Os impactos descritos anteriormente recaem em grande parte prioritariamente
e de maneira mais intensa sobre a vida das mulheres. Em muitos casos, elas
sofreram o assassinato ou afastamento de seus maridos e são ameaçadas, em
seguida, para que vendam suas terras às empresas mineiras.
Intensificou-se a agressão física e o aumento da exploração sexual nas
áreas de mineração ou de instalação de grandes projetos.
O despojo das terras de famílias ou inteiras comunidades é uma violência sobretudo
contra a mulher, que em muitos casos é a responsável pela saúde e a segurança
alimentar da casa. Os grandes projetos tendem (em muitos casos propositalmente)
a desmanchar o tecido social das comunidades; perde-se um entorno de proteção e
segurança, bem como a possibilidade de participação. Também nesse caso, as
principais vítimas são as mulheres.
2. As resistências
Não podemos falar só
de conflitos, existe também vitalidade, criatividade e firmeza na resistência e
nas alternativas propostas pelas comunidades.
Os mais importantes
referentes no âmbito da resistência em nível regional são o Observatorio de
Conflictos Mineros em America Latina (OCMAL), o Movimiento Mesoamericano contra
el Modelo extractivo Minero (M4), a Articulação Internacional dos Atingidos
pela Vale, a recém criada rede de religiosas/os e leigas/os em luta contra a
mineração no continente.
Não há espaço para
aprofundar, queremos somente citar três eixos de ação que se complementam.
- Não à mineração:
protestos contra grandes projetos, ainda não instalados, de mineração e
infraestruturas; bloqueios, manifestações, ações judiciais para ver reconhecida
a ilegalidade dos empreendimentos, lutas por leis que proíbam a mineração
contaminante ou descontrolada, campanhas internacionais (por ex: “El água vale
más que el oro”, que recebeu também o apoio de Papa Francisco);
- Garantia de
direitos (onde já há instalações consolidadas): apelo às instituições para
a defesa dos direitos coletivos, luta por mitigação e pela reparação integral
dos direitos violados, tentativas de retardar a expansão dos projetos e
conjugar a mineração com outras atividades socioeconômicas e seus ritmos;
- Pós-extrativismo:
debate e ações de longo prazo para promover um novo modelo de vida e uma nova
economia nas regiões e nos países mineradores.
A questão, em todos
esses espaços de resistência, não é se somos contra ou a favor da mineração.
É que um dia bem
próximo deveremos saber viver sem
mineração, porque os recursos estarão esgotados.
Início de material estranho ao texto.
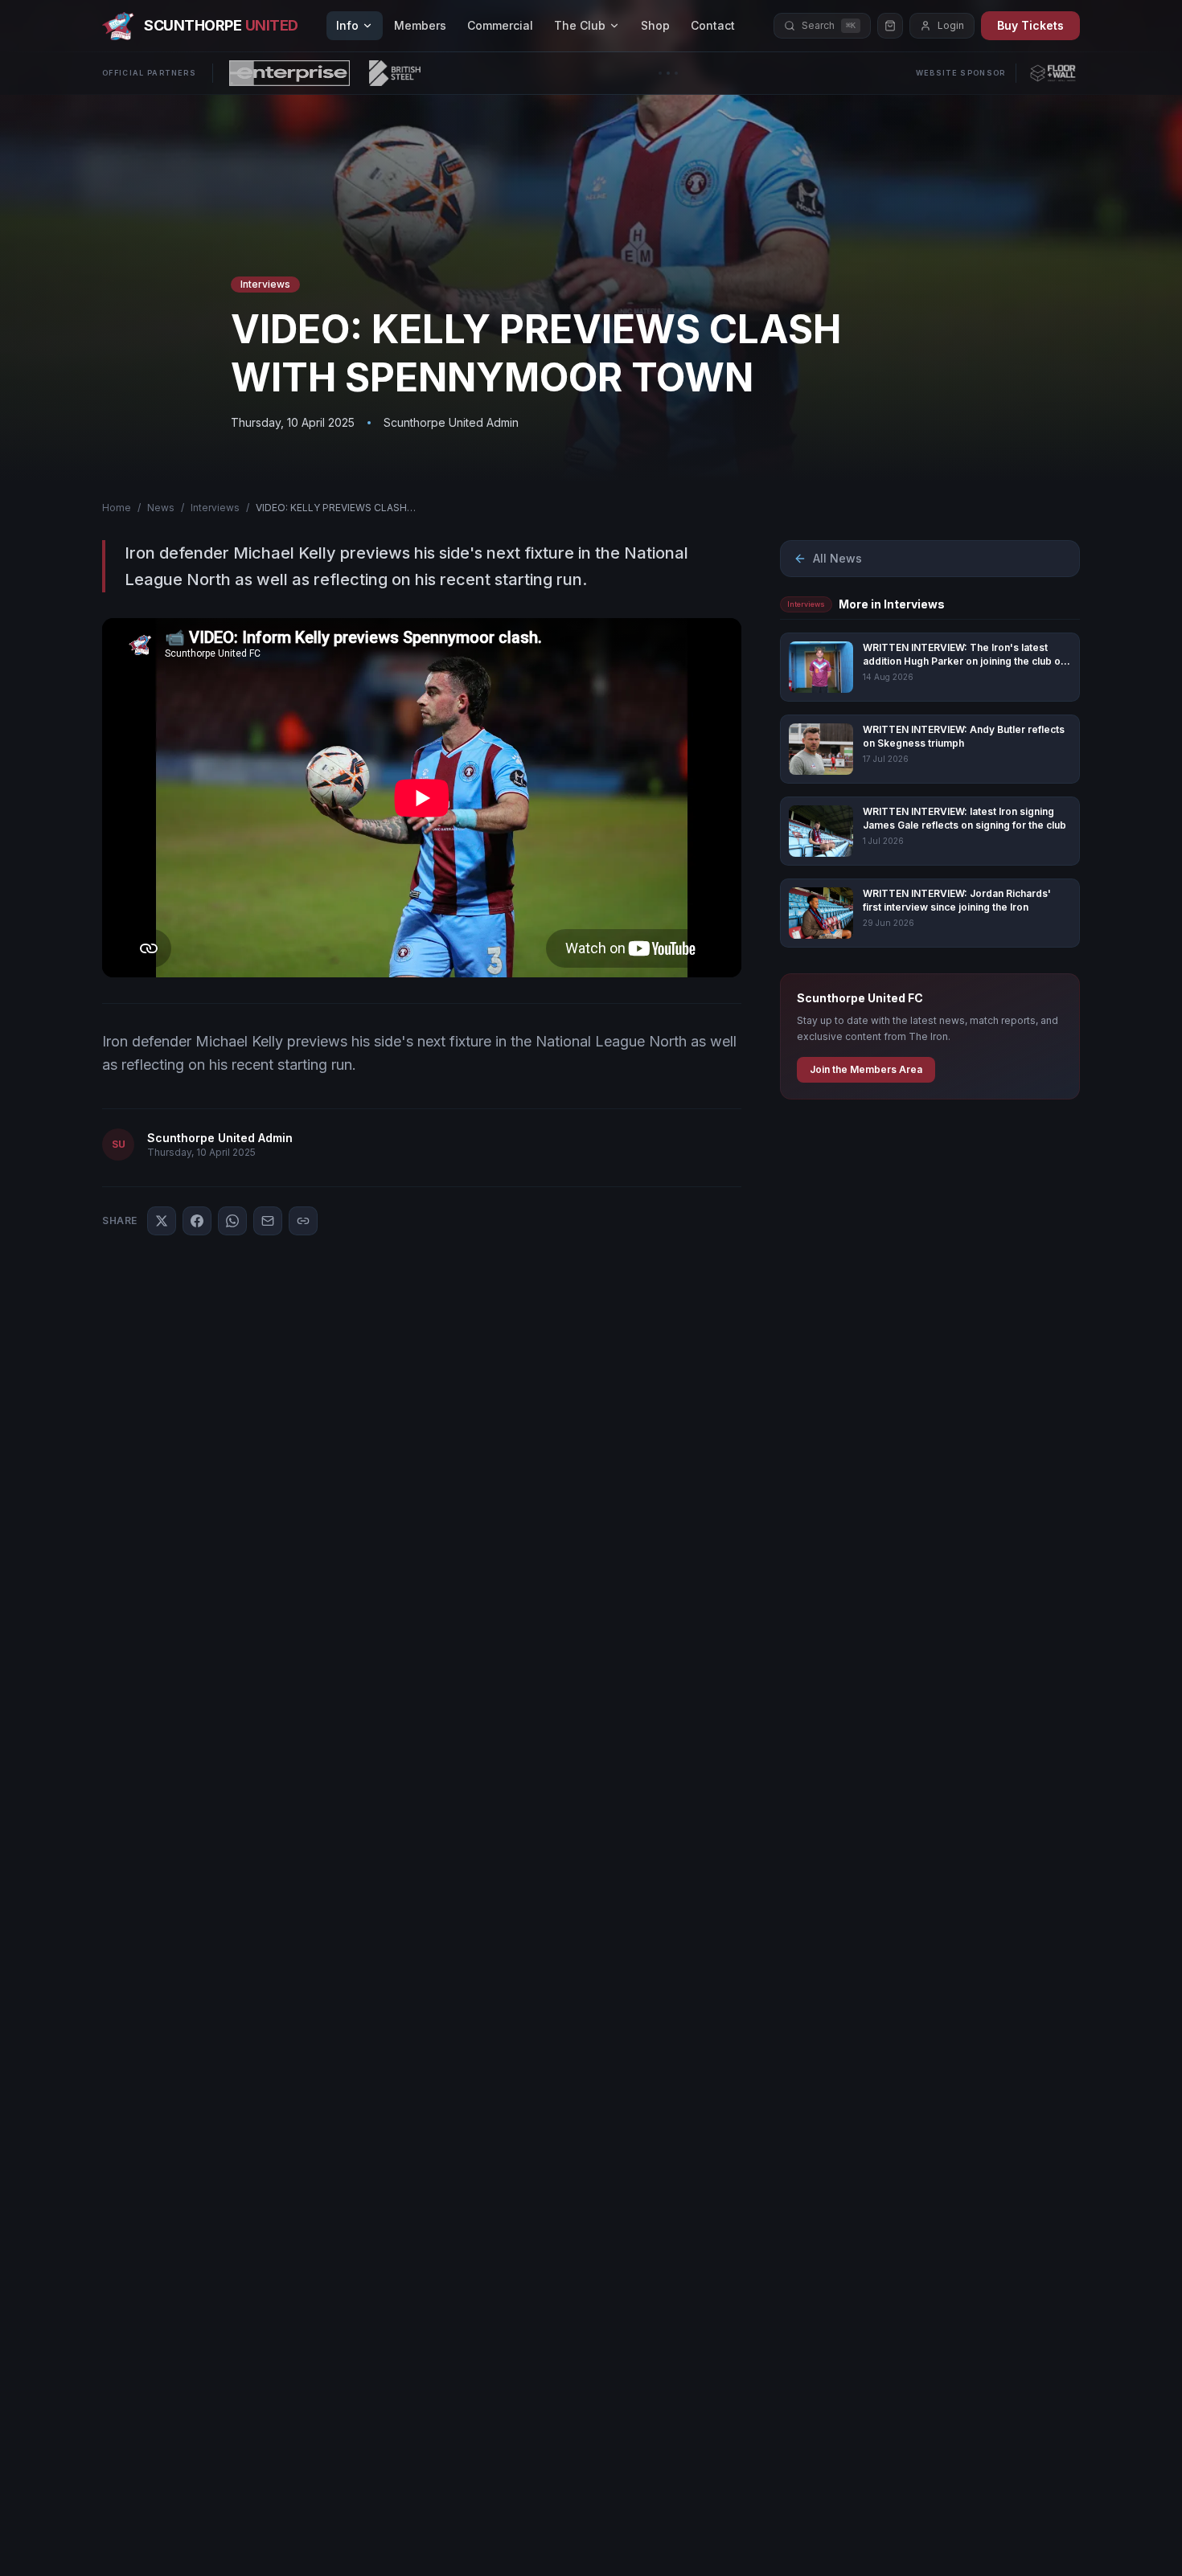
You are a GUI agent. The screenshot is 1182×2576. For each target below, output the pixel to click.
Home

O que fazer, então? Esperar
até aquele dia para resolver o problema, ou transformarmos rápida e
radicalmente o modelo extrativista de nosso continente?
|
[1] www.justicanostrilhos.org ; uma
versão resumida desse artigo foi publicada pela Agenda Latinoamericana 2015.
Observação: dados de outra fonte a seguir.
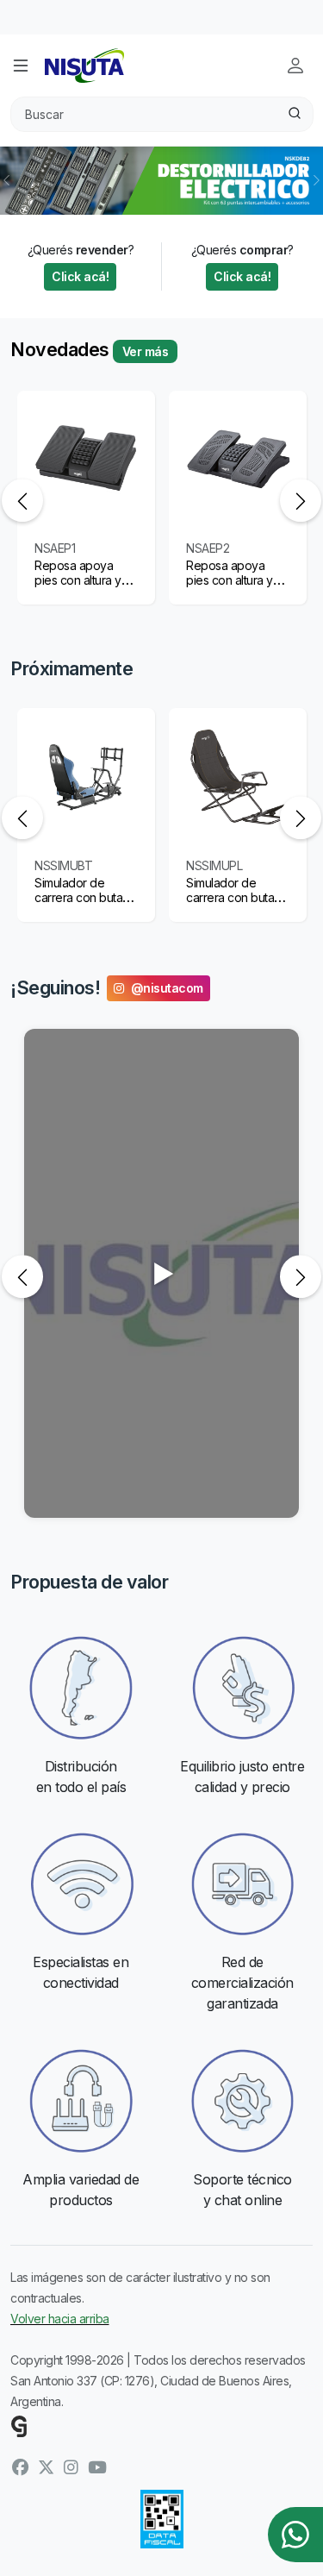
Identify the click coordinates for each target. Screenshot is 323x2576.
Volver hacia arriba (59, 2318)
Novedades (59, 349)
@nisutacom (167, 988)
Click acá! (80, 276)
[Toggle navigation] (20, 65)
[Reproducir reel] (161, 1273)
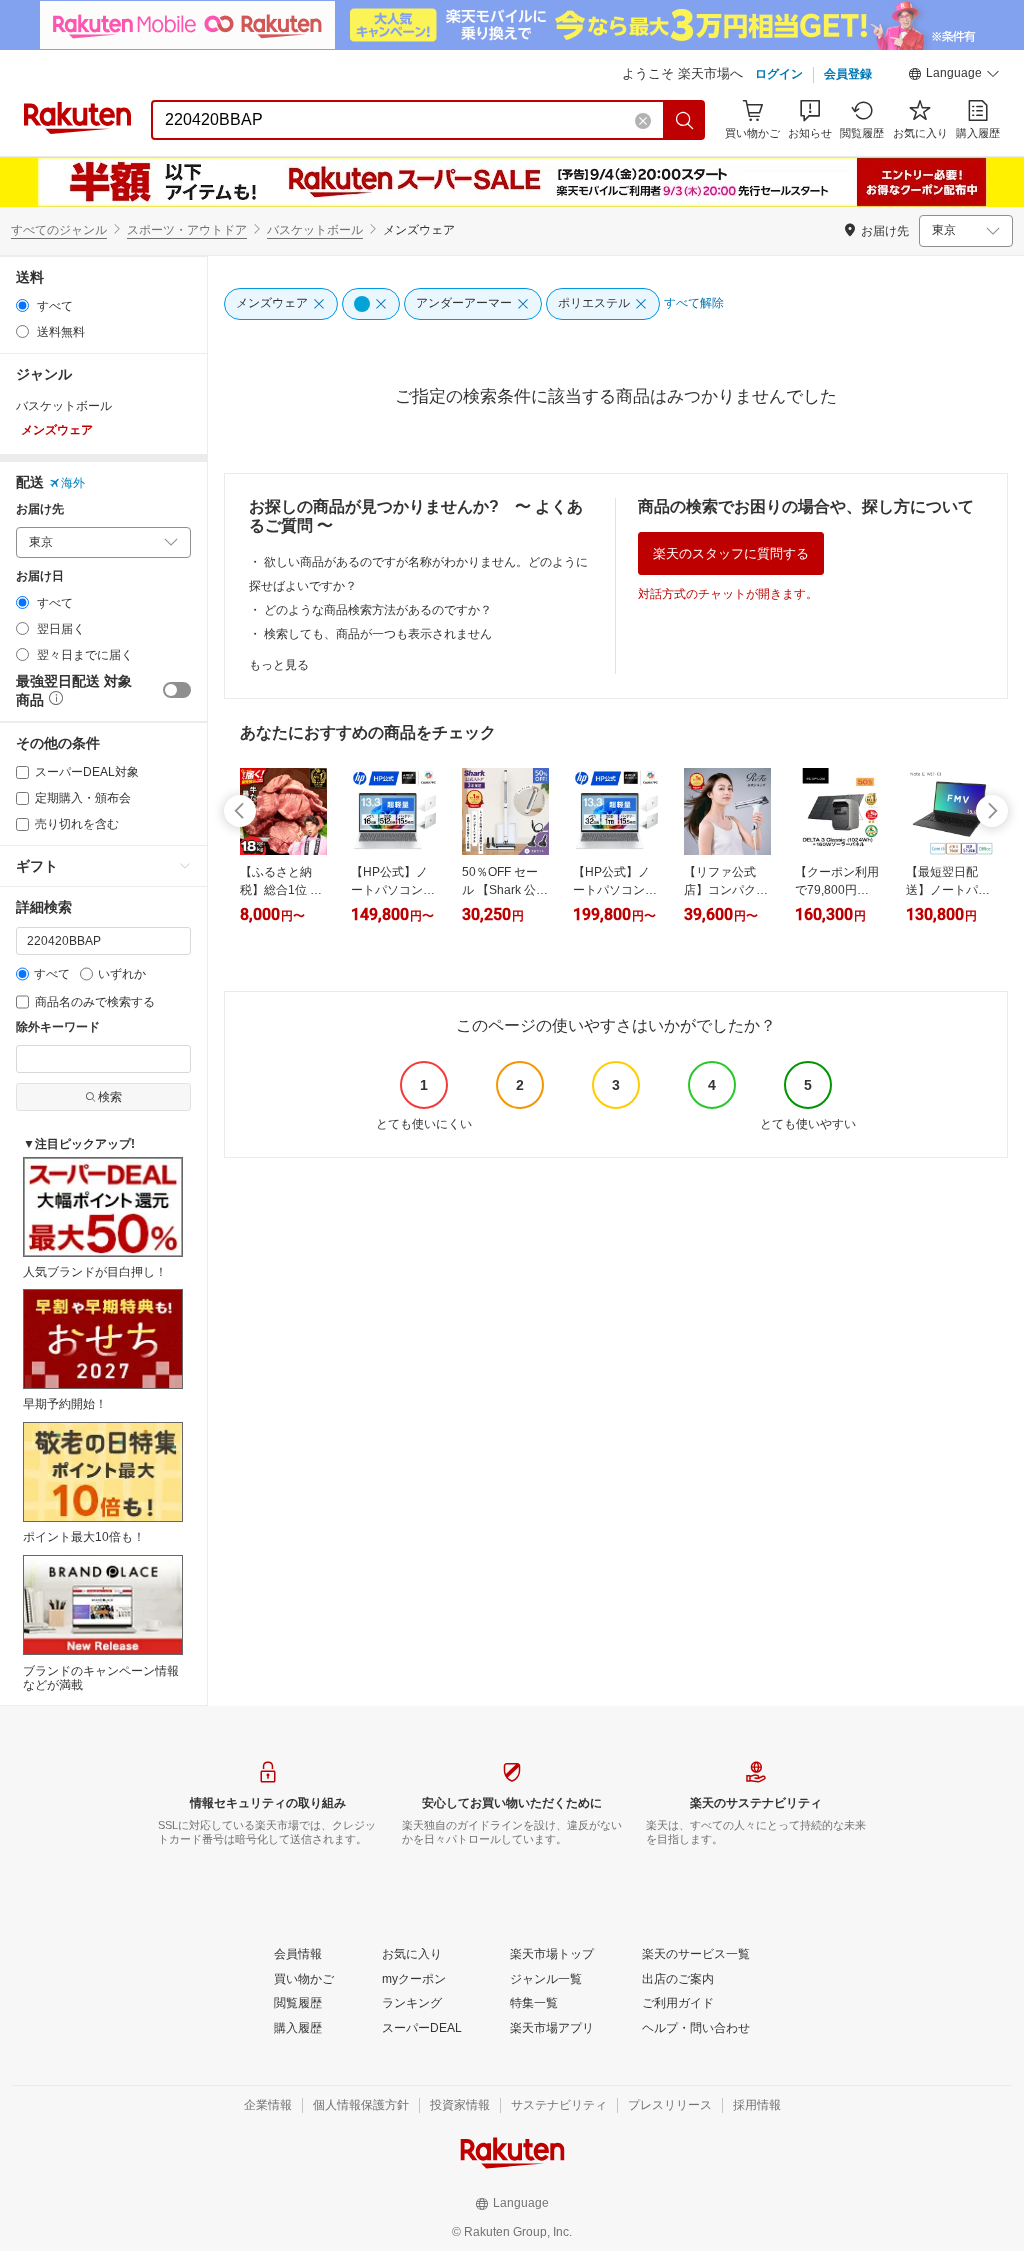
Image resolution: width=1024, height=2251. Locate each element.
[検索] (685, 120)
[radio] (22, 305)
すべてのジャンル (59, 230)
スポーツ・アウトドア (187, 230)
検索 (110, 1097)
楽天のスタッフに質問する (731, 553)
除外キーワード (58, 1027)
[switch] (177, 690)
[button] (954, 76)
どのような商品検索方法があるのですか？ (378, 610)
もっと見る (279, 665)
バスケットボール (315, 230)
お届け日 (40, 576)
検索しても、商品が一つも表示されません (378, 634)
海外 (73, 483)
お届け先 (40, 509)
[2] Sursiendo, "Repensar el uso de metales frente al modelo
extractivista", em www.conflictosmineros.org
[5] A indústria de beneficiamento dos minerais metálicos consome mediamente
mais energia que todas as residências do mesmo país - no Brasil a proporção é
27 milhões de tep (toneladas equivalentes de petróleo) vs 23 milhões.
[6] O mencionado direito de consulta prévia,
também chamado de consentimento livre, prévio e informado (CLPI), tem sido
reconhecido pela Corte Interamericana de Direitos Humanos. No âmbito
nacional, tem sido freqüentemente aplicado pela Corte Constitucional da
Colômbia e a Corte Suprema da Bolívia.